O denli özen gösterilmeli ki hayreti mucib
olmalı, şaşkınlığa yol açmalı, aramızdan şaşakalanlar çıkarsa şayet, onları
hâllerine terketmeli de şaşkınlığın tevlid ettiği şevk-i tefahhus (curiosité)
zail olmadan hemen yaklaşmalı soruyu dile getiren yârin diline.
VE dahi cevabını bulmak için değil, aramak
için, evet sırf aramak için, ilk kez olsun, bir kez olsun dile gelmiş, diliyle
gelmiş şu sevgiliye merhaba demekten kaçınmamalı.
Hûnun anlamının, nicedir mahcub (perdeler arkasında) bulunmasından
ötürü farkedilmediği ve bu gerekçeyle üzerindeki perdenin kaldırılmaya çalışıldığı
mı söylenmek isteniyor?
Hayır!
Bilâkis Hû,
o kadar açıkta, o kadar açıklıkta ki... üzerinde o denli parlak ışık huzmeleri
var ki... öylesine bildik lâfızlardan sayılıyor ki... görüldüğü, bilindiği ve
dahi tanındığı için kimse tarafından farkedilmeksizin hâline bırakılıyor.
Hûnun gizlenmek için açığa çıktığı unutulduğundan, Hûnun açıklanmaya, açık kılınmaya ihtiyacı olduğu aslâ ama aslâ
düşünülmüyor.
Her daim telâffuz ediliyor ve lâkin telâffuz
edilen her defasında kavranılmadan kalıyor. Herhangibir sorunun konusu
kılınamamış olması da bu yüzden.
Sorarsak, her hâlde şöyle bir cevap alacağız:
Hû, Arapça’da üçüncü tekil şahıs zamiri ‘o’ karşılığında kullanılan hüvenin
kısaltılmışıdır ve ‘Allah’ demektir. Dervişler de hû çekmek suretiyle
Allah Teâlâ’yı zikretmiş, böylelikle O’nu anmış olurlar. Binaenaleyh arada pek
bir fark yoktur.
Bu cevapla yetinilmeyip ismi var iken niçin
bir zamir aracılığıyla Allah Teâlâ’nın anıldığı sorulur da biraz daha tafsilât
istenirse, muhtemelen şöyle bir açıklamayla karşılaşılacaktır:
Arapça’da biz gibi çoğul zamirler
nasıl tâzim ve tekrim (ululamak) için kullanılırsa, gaib’e (uzağa) işaret eden
zamirler de aynı maksadla kullanılır. İsm-i zat olan Allah adı yerine,
bu ismin yerini tutan O (hüve) zamiri tazim ve tekrim maksadıyla
kullanılır, vs.
Hû (hüve), esma-i
hüsnâ listeleri arasında yer almıyor; zira hüve —zahire nazaran— bir
isim değil, aksine zamir, üstelik zamir-i gaib!

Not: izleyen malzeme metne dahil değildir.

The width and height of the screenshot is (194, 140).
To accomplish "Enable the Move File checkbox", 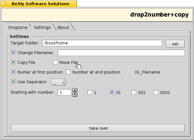I will (x=55, y=62).
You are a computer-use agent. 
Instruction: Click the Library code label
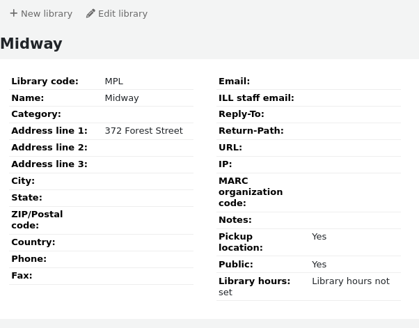point(45,81)
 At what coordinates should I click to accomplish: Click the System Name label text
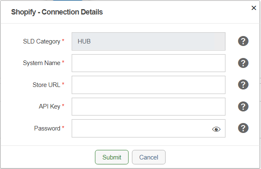(42, 63)
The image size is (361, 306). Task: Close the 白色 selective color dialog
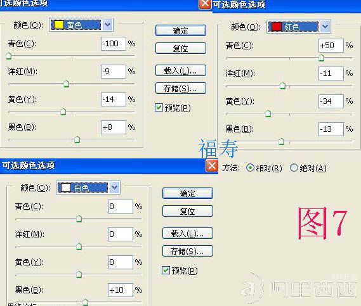point(212,166)
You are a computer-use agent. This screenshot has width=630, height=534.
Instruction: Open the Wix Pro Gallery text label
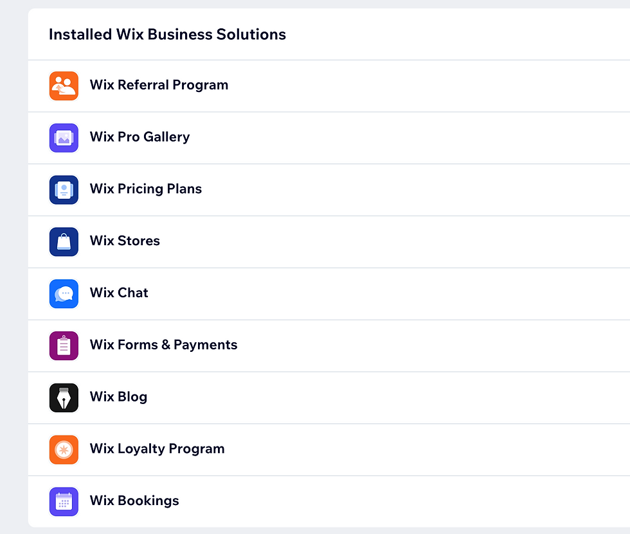[x=140, y=136]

Acaba “Hayy’dan gelen Hû’ya gider” deyişinde
geçen Hû, tıpkı “Allah’tan geldik,
dönüşümüz yine O’nadır” kavl-i keriminde olduğu gibi zamir olarak mı
kullanılıyor?
Cevap vermekte acele etmeyelim de biraz daha
düşünelim. Meselâ “Edeb yâ Hû!” ifadesinde geçen ve zahirde “üçüncü tekil şahıs
zamiri” olarak kullanıldığı sanılan Hûya
nasıl olup da nida edatı olan yâ (=ey) ile hitab edilebiliyor?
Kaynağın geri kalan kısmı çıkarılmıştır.